S’agissant de la coopération des États, la Présidente Gatti Santana a insisté sur le fait que cette question « demeur[ait] essentielle non seulement pour les efforts entrepris par le Mécanisme en vue de réduire les coûts et de mener à bien ses fonctions principales, mais aussi pour le respect des principes humanitaires sur lesquels repose la justice pénale internationale ». Elle a particulièrement attiré l’attention sur le maintien de Félicien Kabuga en détention, dont le procès a été suspendu sine die en 2023, et elle a fait observer que l’absence d’un État qui soit disposé et qui convienne pour sa mise en liberté soulevait des préoccupations relatives aux garanties procédurales. Par ailleurs, tout en exprimant sa profonde reconnaissance aux États actuellement chargés de l’exécution des peines pour le soutien qu’ils apportent au Mécanisme, la Présidente a réaffirmé qu’il était urgent que d’autres États acceptent des responsabilités en matière d’exécution des peines. Elle a expliqué que cela permettrait de réduire l’empreinte opérationnelle du Mécanisme et de mettre fin à l’incertitude prolongée dans laquelle se trouvaient les condamnés qui attendaient leur transfert.
Pour souligner davantage l’importance cruciale de la coopération des États, la Présidente a identifié deux questions en suspens : la situation qui perdure des personnes acquittées ou libérées qui ont été réinstallées au Niger en décembre 2021, et le refus persistant de la Serbie d’exécuter les mandats d’arrêt qui ont été décernés contre Petar Jojić et Vjerica Radeta, en dépit de ses obligations légales et des signalements répétés de son manquement au Conseil de sécurité.
Se tournant vers l’avenir, la Présidente Gatti Santana a évoqué la résolution 2740 (2024), par laquelle le Secrétaire général est prié de présenter des rapports sur les possibilités de transfert de certaines fonctions du Mécanisme et sur les lieux envisagés pour le dépôt des archives. Elle a partagé son point de vue sur le transfert potentiel de la fonction de contrôle de l’exécution des peines, reconnaissant que des aspects administratifs spécifiques, tels que le contrôle des conditions de détention, pouvaient être délégués aux États. Cependant, elle a fortement mis en garde contre le transfert de la responsabilité de l’examen des demandes de grâce, de commutation de peine ou de libération anticipée des condamnés. Elle a averti que cela entraînerait une inégalité de traitement entre les plus de 40 condamnés du Mécanisme et « réduira[it] à néant des décennies de travail qui, jusqu’à présent, [avaie]nt permis de faire obstacle à l’impunité ».
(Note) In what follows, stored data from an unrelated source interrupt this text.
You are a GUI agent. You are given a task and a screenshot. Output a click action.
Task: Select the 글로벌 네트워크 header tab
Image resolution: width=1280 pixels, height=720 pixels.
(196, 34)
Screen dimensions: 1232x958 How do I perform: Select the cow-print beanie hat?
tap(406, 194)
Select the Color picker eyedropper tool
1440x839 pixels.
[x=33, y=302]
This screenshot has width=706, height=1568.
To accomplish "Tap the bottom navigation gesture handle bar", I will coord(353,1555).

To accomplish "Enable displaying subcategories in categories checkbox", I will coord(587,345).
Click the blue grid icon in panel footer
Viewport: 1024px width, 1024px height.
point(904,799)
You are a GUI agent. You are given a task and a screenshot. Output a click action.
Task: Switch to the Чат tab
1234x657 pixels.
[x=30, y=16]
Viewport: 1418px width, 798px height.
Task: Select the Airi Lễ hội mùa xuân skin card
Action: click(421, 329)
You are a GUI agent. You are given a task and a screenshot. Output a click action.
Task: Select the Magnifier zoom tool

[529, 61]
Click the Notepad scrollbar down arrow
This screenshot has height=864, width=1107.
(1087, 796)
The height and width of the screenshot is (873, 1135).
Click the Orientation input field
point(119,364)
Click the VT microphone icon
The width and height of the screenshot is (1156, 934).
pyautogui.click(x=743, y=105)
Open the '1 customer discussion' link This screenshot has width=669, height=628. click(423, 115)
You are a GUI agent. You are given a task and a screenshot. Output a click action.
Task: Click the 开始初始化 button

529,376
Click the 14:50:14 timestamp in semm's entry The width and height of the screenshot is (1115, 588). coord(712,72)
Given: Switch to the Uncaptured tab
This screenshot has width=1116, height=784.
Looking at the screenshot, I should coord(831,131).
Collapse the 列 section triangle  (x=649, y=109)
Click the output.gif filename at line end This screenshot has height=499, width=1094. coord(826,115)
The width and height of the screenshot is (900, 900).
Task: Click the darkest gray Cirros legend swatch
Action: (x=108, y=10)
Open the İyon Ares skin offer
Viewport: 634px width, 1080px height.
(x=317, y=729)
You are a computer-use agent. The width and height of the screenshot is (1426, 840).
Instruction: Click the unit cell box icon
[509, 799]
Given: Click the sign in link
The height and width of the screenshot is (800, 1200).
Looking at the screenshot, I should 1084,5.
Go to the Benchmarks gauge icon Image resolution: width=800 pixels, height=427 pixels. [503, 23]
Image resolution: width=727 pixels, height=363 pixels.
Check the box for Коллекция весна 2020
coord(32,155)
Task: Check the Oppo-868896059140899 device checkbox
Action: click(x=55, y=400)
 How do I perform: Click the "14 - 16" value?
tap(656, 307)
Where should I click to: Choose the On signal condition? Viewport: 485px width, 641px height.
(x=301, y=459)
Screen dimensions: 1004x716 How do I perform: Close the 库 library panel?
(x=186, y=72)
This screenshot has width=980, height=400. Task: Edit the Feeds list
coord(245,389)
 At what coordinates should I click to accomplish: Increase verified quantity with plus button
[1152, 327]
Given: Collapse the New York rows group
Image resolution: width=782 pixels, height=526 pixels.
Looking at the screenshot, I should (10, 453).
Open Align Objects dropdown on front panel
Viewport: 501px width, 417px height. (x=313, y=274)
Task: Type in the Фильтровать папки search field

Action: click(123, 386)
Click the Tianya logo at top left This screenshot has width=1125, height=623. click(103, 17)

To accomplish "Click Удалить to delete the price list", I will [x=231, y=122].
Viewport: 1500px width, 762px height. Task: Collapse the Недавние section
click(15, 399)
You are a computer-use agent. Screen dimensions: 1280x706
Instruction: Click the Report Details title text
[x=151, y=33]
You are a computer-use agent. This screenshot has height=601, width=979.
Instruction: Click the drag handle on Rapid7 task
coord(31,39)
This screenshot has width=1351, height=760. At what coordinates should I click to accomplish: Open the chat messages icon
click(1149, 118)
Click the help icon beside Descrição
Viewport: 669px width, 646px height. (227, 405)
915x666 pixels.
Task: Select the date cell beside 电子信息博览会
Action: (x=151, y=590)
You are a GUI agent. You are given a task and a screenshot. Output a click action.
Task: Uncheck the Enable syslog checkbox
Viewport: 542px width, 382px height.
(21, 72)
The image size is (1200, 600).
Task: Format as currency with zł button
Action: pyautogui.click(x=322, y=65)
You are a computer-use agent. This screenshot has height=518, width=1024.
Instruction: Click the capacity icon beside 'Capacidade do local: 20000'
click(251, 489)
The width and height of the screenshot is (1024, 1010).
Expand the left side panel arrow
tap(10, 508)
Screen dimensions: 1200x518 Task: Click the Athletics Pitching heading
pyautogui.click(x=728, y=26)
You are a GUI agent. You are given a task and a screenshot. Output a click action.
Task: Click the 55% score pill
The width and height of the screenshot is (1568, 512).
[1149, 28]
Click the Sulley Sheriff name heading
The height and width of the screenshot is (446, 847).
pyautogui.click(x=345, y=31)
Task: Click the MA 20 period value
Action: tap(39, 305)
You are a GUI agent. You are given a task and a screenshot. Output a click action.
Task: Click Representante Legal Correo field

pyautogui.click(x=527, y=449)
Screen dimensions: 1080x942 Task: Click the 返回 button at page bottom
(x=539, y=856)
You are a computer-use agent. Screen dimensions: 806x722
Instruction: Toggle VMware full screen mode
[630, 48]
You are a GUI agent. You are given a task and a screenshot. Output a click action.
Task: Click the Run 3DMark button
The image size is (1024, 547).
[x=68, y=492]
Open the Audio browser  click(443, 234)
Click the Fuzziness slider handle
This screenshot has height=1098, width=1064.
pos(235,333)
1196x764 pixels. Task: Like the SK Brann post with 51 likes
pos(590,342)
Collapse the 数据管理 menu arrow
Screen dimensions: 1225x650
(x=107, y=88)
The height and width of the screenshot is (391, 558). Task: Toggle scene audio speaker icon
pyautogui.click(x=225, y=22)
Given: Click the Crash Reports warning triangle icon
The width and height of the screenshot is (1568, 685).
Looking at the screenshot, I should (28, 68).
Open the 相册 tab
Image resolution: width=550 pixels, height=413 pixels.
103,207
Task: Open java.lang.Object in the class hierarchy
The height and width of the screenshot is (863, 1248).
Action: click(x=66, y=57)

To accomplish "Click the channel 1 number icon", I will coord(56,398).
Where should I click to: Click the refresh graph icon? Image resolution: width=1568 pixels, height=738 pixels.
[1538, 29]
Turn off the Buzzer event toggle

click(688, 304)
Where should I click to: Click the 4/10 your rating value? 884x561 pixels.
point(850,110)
La Présidente a fait observer que les fonctions judiciaires continues du Mécanisme concernaient des droits fondamentaux, garantissaient la protection des témoins et restaient essentielles pour veiller à l’intégrité de procédures internationales. Si des solutions viables, justes et équitables pour le transfert ou même la cessation de certaines fonctions peuvent être trouvées à mesure que les activités diminuent, il est préférable, alors que les activités judiciaires se poursuivent à un rythme soutenu, de conserver ces fonctions au niveau international tout en veillant à ce que l’intérêt de la justice soit protégé avant que de tels changements n’interviennent.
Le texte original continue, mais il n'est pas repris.